Python Forum
Byte string catenation inefficient in 3.7?
Thread Rating:
  • 0 Vote(s) - 0 Average
  • 1
  • 2
  • 3
  • 4
  • 5
Byte string catenation inefficient in 3.7?
#8
Numpy: Vaguely aware, not familiar.
Why strings? The bad answer is simply because that’s how it is done in the code I found when I searched on how to write a bmp file.

Sounds like I should check Numpy? Does it include functions to convert to string for an xxx.write(...). Or dies it have equivalent output function?

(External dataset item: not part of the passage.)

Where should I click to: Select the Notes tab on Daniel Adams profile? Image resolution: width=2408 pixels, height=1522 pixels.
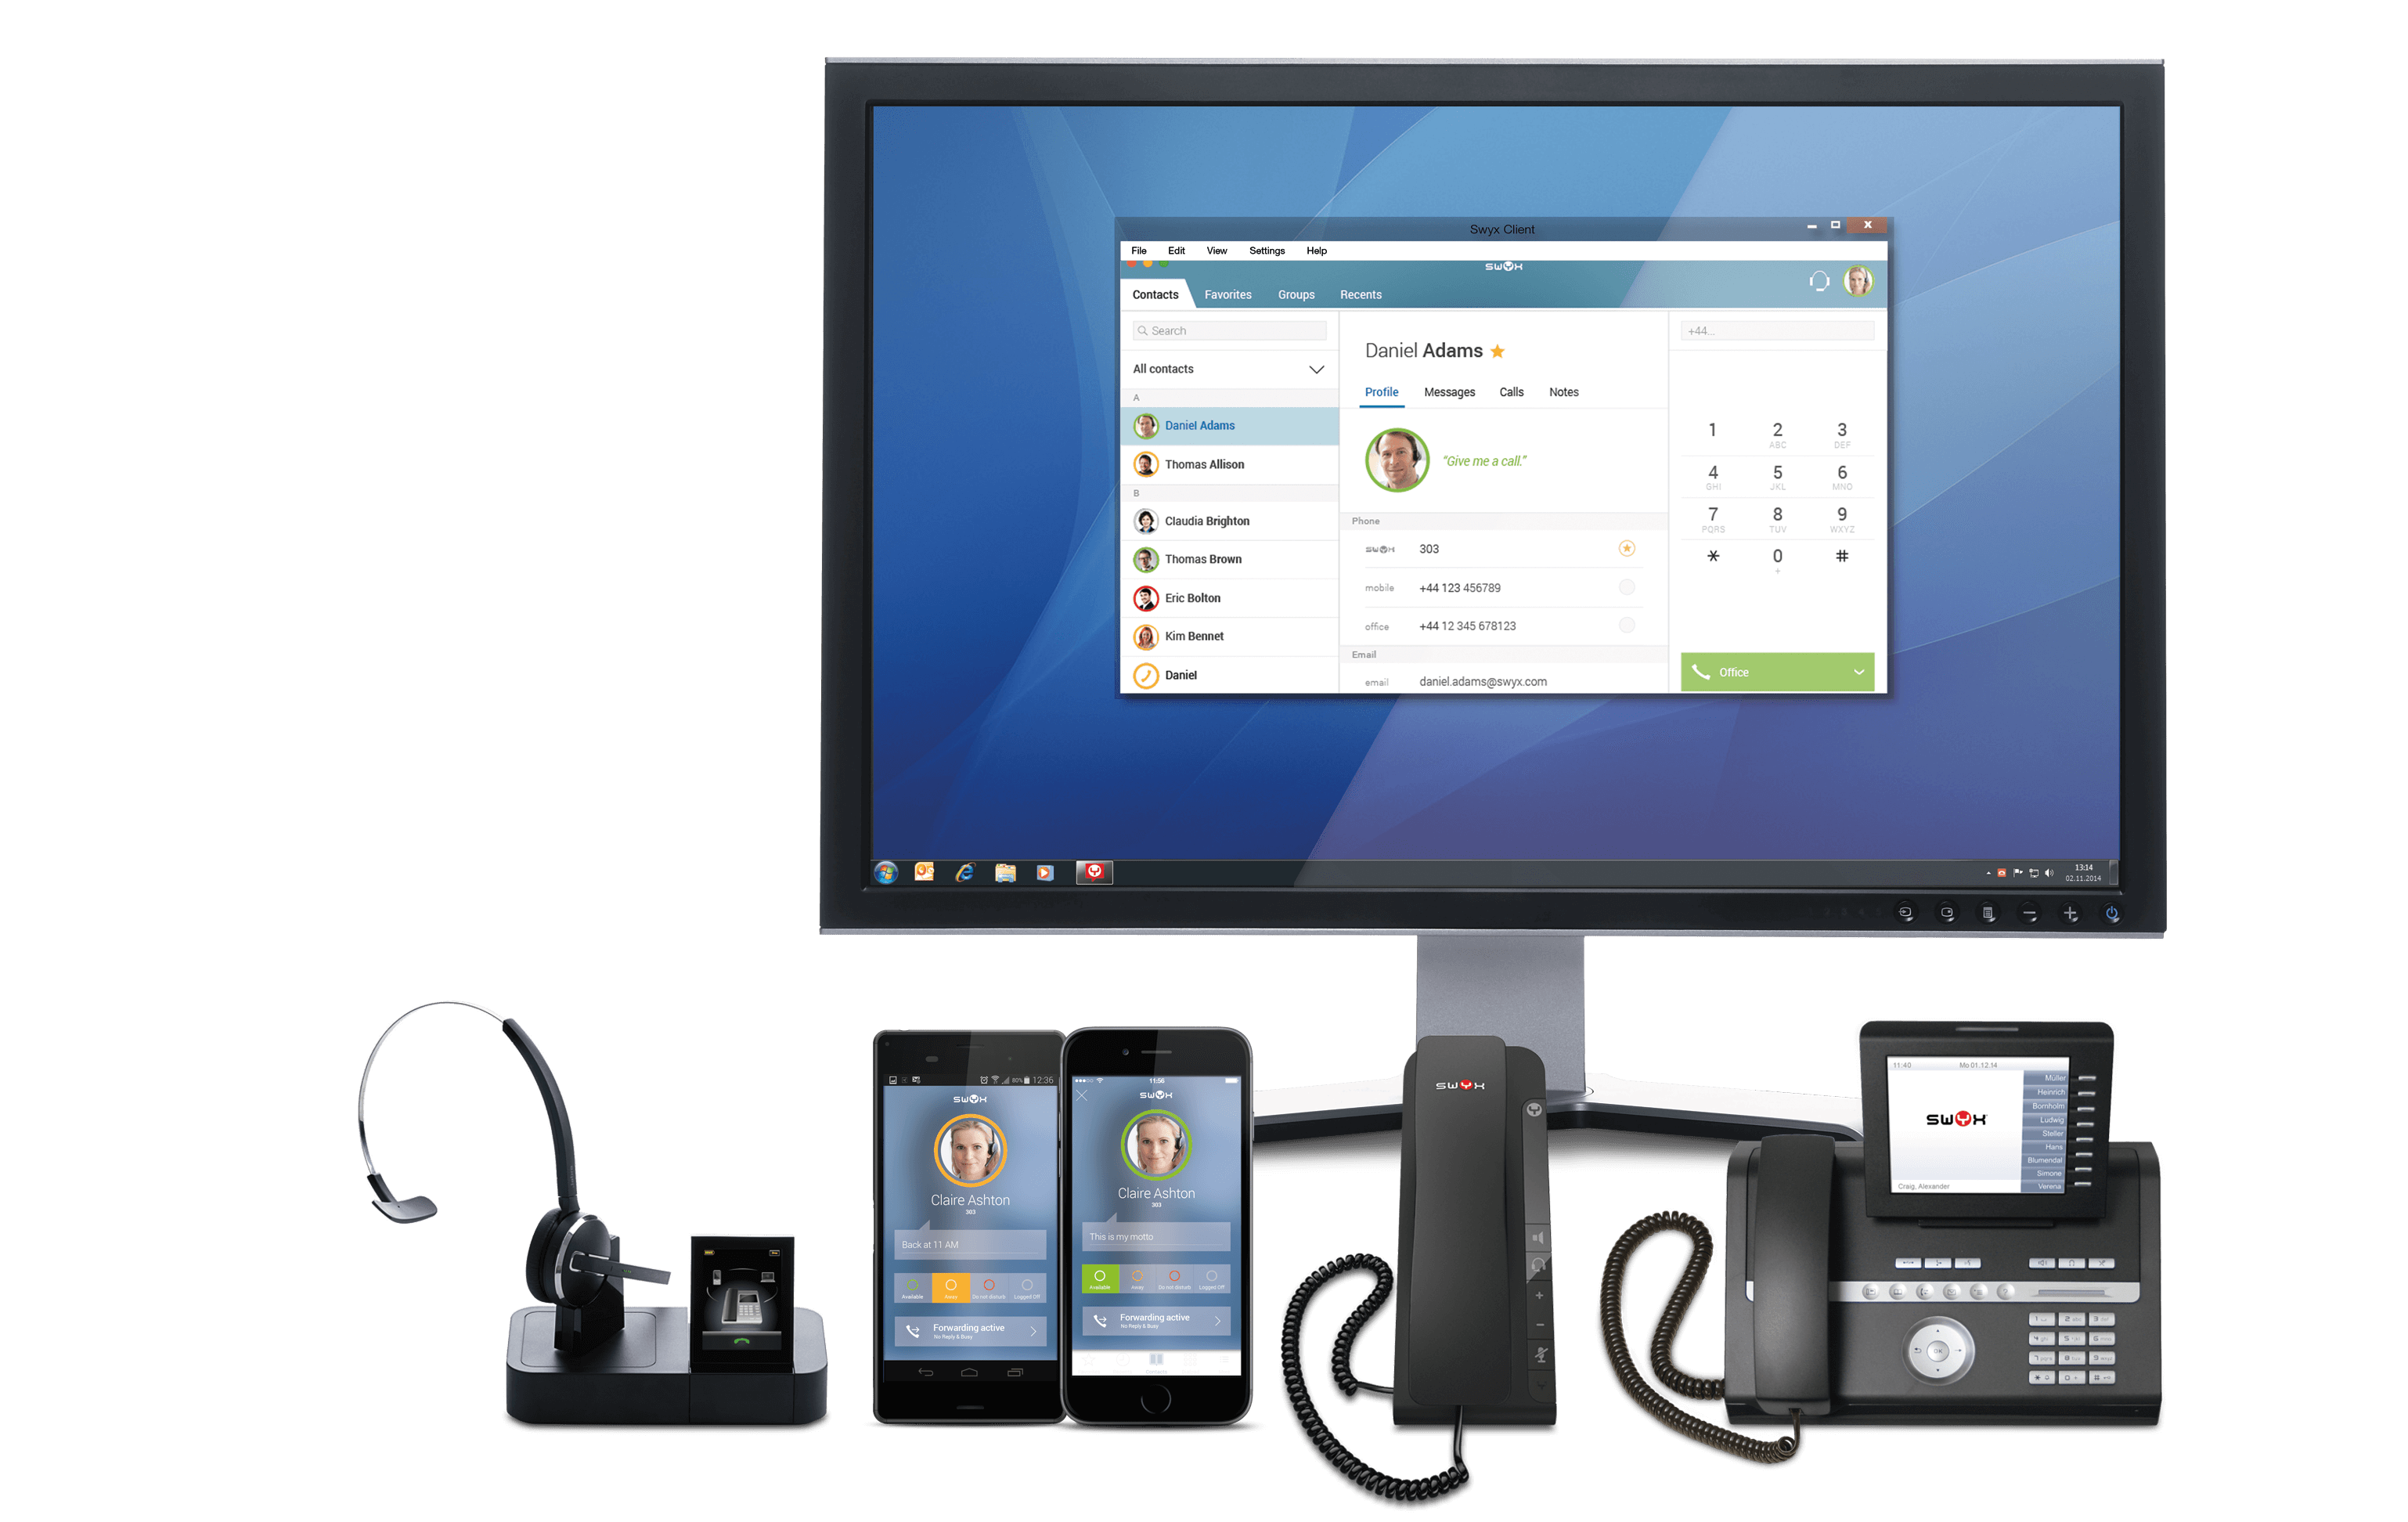pyautogui.click(x=1565, y=389)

Ok here is all the sordid detail. I will be pasting below
1. Python27 Code
2. Python27 Output
3. Python37 Code
4. Python37 Output

The two programs are more or less identical. There are some instructions comments (just a few!). The only difference in the versions is the initialisation of the pixel string (and a padding string) as either char or byte.

You can edit the file names if you want to verify for yourself that the output file is correct, or comment that out the file open and write as you like.
The output logs speak for themselves!

On my machine the 3.7 version uses about 40 MB of RAM (out of 16 GB) and about 12% of CPU.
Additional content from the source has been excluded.